I remember one Super Bowl weekend trying to get home via cab from Tribeca after the game was over.
Looking down West Broadway, you could see multiple groups of people at each intersection with their arms up trying to get the first cab to go by.
Or during just times in general. When I first moved to NYC, I was my normal polite self when people would say "I hailed it first" and let them take the cab. After the fourth or fifth time this happened with cabs I was 90% I had hailed first, I realized you had to pretend to be some alpha male and shout "Get the F away from my cab!" in order to guarantee you got in the cab.
I don't know if anyone keeps stats on this but I would bet money that the number of fights in NYC due to the above must have gone down once Uber became common.
Not in NYC, but I've seen cab drivers auctioning rides by asking "who will pay more" after some events. At airports I've definitely had my share of drivers asking multiple passengers where they're going so they could go to the most advantageous location. Both were obviously illegal in the cities I was.
Remembering those, I can definitely see why everyone started using Uber.
You also have to discard the "customer is always right" mindset when using taxis in NYC.
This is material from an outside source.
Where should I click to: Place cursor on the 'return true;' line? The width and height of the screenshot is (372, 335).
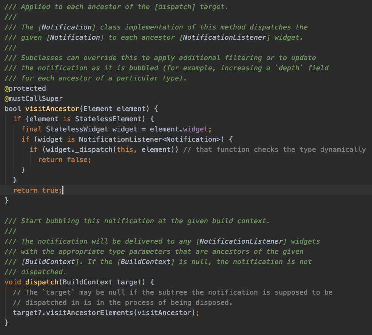37,190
It is notoriously difficult to convince a taxi to take you cross-town. The few times I succeeded... it was a mistake, a miserable experience and it would have been faster to walk.
Conceptually it would be nice to just be able to get a taxi from point A to point B, no questions asked, and sometimes when a driver doesn't want to do it it comes down to racism or profit, but other times it's because you're asking to do something that isn't actually a good idea.